[[ Material to process open ]]
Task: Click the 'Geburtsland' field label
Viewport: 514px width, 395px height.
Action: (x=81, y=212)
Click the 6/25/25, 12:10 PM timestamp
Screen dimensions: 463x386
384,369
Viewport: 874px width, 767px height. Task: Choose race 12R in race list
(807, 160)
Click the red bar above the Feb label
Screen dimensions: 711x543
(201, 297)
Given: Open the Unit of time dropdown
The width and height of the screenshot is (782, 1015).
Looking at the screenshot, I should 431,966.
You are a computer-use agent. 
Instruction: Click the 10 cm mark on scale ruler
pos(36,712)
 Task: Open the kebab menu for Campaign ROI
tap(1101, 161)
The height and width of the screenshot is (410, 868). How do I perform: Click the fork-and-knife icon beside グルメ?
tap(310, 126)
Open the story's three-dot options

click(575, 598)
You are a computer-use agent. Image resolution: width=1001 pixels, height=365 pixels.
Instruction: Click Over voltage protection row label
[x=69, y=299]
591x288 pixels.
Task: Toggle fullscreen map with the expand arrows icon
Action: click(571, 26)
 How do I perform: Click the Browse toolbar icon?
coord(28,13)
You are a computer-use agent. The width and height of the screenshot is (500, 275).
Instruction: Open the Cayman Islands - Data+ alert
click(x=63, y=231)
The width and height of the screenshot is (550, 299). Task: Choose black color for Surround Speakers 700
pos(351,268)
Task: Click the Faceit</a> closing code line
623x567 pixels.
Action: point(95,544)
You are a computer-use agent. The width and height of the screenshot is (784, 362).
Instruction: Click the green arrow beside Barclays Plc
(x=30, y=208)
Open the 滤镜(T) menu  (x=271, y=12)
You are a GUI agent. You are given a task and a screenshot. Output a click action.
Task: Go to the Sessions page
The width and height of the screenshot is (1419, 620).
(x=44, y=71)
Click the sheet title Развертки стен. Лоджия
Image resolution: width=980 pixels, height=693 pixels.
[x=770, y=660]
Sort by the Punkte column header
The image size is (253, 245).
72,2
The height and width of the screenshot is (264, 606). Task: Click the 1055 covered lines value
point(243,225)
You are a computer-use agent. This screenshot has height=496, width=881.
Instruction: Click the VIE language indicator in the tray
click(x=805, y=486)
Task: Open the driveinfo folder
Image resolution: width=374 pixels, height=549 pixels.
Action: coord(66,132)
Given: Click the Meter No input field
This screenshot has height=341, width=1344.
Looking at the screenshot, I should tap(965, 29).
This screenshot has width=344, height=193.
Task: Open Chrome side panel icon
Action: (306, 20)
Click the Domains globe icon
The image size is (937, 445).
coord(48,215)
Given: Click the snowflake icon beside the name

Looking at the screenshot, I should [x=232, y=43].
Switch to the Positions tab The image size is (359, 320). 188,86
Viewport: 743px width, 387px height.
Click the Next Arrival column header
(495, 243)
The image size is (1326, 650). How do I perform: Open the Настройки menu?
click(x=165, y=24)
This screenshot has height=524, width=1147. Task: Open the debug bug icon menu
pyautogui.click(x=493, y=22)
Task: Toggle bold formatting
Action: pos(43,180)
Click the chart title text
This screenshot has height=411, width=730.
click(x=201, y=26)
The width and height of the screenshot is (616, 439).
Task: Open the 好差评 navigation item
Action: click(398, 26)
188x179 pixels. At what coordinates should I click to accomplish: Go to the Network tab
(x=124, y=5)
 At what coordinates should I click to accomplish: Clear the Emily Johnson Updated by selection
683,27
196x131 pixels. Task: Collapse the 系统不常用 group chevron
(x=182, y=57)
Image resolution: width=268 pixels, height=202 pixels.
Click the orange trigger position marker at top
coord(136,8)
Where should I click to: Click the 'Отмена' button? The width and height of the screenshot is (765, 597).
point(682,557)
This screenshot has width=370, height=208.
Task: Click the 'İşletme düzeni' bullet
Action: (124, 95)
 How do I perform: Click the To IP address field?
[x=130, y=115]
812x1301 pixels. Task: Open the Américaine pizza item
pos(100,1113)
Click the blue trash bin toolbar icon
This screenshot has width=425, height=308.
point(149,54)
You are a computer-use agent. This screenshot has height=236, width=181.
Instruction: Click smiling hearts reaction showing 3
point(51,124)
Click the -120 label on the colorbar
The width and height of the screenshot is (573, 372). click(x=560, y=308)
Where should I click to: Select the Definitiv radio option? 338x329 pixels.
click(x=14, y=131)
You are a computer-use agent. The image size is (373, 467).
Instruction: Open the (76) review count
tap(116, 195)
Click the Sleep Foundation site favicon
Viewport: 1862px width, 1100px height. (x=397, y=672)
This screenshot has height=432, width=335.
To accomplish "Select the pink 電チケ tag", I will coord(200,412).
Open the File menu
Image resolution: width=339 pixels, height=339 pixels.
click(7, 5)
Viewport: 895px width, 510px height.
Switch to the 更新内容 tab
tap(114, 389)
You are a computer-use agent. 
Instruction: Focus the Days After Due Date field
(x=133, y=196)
[[ Material to process closed ]]
§ **Instructions for the task**:
Retype all of the data exactly, so that nothing differs from what is given.

§ **Answer for the task**:
Task: Click the 'Geburtsland' field label
Viewport: 514px width, 395px height.
Action: (x=81, y=212)
Click the 6/25/25, 12:10 PM timestamp
Screen dimensions: 463x386
384,369
Viewport: 874px width, 767px height. Task: Choose race 12R in race list
(807, 160)
Click the red bar above the Feb label
Screen dimensions: 711x543
(201, 297)
Given: Open the Unit of time dropdown
The width and height of the screenshot is (782, 1015).
Looking at the screenshot, I should 431,966.
You are a computer-use agent. 
Instruction: Click the 10 cm mark on scale ruler
pos(36,712)
 Task: Open the kebab menu for Campaign ROI
tap(1101, 161)
The height and width of the screenshot is (410, 868). How do I perform: Click the fork-and-knife icon beside グルメ?
tap(310, 126)
Open the story's three-dot options

click(575, 598)
You are a computer-use agent. Image resolution: width=1001 pixels, height=365 pixels.
Instruction: Click Over voltage protection row label
[x=69, y=299]
591x288 pixels.
Task: Toggle fullscreen map with the expand arrows icon
Action: click(571, 26)
 How do I perform: Click the Browse toolbar icon?
coord(28,13)
You are a computer-use agent. The width and height of the screenshot is (500, 275).
Instruction: Open the Cayman Islands - Data+ alert
click(x=63, y=231)
The width and height of the screenshot is (550, 299). Task: Choose black color for Surround Speakers 700
pos(351,268)
Task: Click the Faceit</a> closing code line
623x567 pixels.
Action: point(95,544)
You are a computer-use agent. The width and height of the screenshot is (784, 362).
Instruction: Click the green arrow beside Barclays Plc
(x=30, y=208)
Open the 滤镜(T) menu  (x=271, y=12)
You are a GUI agent. You are given a task and a screenshot. Output a click action.
Task: Go to the Sessions page
The width and height of the screenshot is (1419, 620).
(x=44, y=71)
Click the sheet title Развертки стен. Лоджия
Image resolution: width=980 pixels, height=693 pixels.
[x=770, y=660]
Sort by the Punkte column header
The image size is (253, 245).
72,2
The height and width of the screenshot is (264, 606). Task: Click the 1055 covered lines value
point(243,225)
You are a computer-use agent. This screenshot has height=496, width=881.
Instruction: Click the VIE language indicator in the tray
click(x=805, y=486)
Task: Open the driveinfo folder
Image resolution: width=374 pixels, height=549 pixels.
Action: coord(66,132)
Given: Click the Meter No input field
This screenshot has height=341, width=1344.
Looking at the screenshot, I should tap(965, 29).
This screenshot has width=344, height=193.
Task: Open Chrome side panel icon
Action: (306, 20)
Click the Domains globe icon
The image size is (937, 445).
coord(48,215)
Given: Click the snowflake icon beside the name

Looking at the screenshot, I should [x=232, y=43].
Switch to the Positions tab The image size is (359, 320). 188,86
Viewport: 743px width, 387px height.
Click the Next Arrival column header
(495, 243)
The image size is (1326, 650). How do I perform: Open the Настройки menu?
click(x=165, y=24)
This screenshot has height=524, width=1147. Task: Open the debug bug icon menu
pyautogui.click(x=493, y=22)
Task: Toggle bold formatting
Action: pos(43,180)
Click the chart title text
This screenshot has height=411, width=730.
click(x=201, y=26)
The width and height of the screenshot is (616, 439).
Task: Open the 好差评 navigation item
Action: click(398, 26)
188x179 pixels. At what coordinates should I click to accomplish: Go to the Network tab
(x=124, y=5)
 At what coordinates should I click to accomplish: Clear the Emily Johnson Updated by selection
683,27
196x131 pixels. Task: Collapse the 系统不常用 group chevron
(x=182, y=57)
Image resolution: width=268 pixels, height=202 pixels.
Click the orange trigger position marker at top
coord(136,8)
Where should I click to: Click the 'Отмена' button? The width and height of the screenshot is (765, 597).
point(682,557)
This screenshot has width=370, height=208.
Task: Click the 'İşletme düzeni' bullet
Action: (124, 95)
 How do I perform: Click the To IP address field?
[x=130, y=115]
812x1301 pixels. Task: Open the Américaine pizza item
pos(100,1113)
Click the blue trash bin toolbar icon
This screenshot has width=425, height=308.
point(149,54)
You are a computer-use agent. This screenshot has height=236, width=181.
Instruction: Click smiling hearts reaction showing 3
point(51,124)
Click the -120 label on the colorbar
The width and height of the screenshot is (573, 372). click(x=560, y=308)
Where should I click to: Select the Definitiv radio option? 338x329 pixels.
click(x=14, y=131)
You are a computer-use agent. The image size is (373, 467).
Instruction: Open the (76) review count
tap(116, 195)
Click the Sleep Foundation site favicon
Viewport: 1862px width, 1100px height. (x=397, y=672)
This screenshot has height=432, width=335.
To accomplish "Select the pink 電チケ tag", I will coord(200,412).
Open the File menu
Image resolution: width=339 pixels, height=339 pixels.
click(7, 5)
Viewport: 895px width, 510px height.
Switch to the 更新内容 tab
tap(114, 389)
You are a computer-use agent. 
Instruction: Focus the Days After Due Date field
(x=133, y=196)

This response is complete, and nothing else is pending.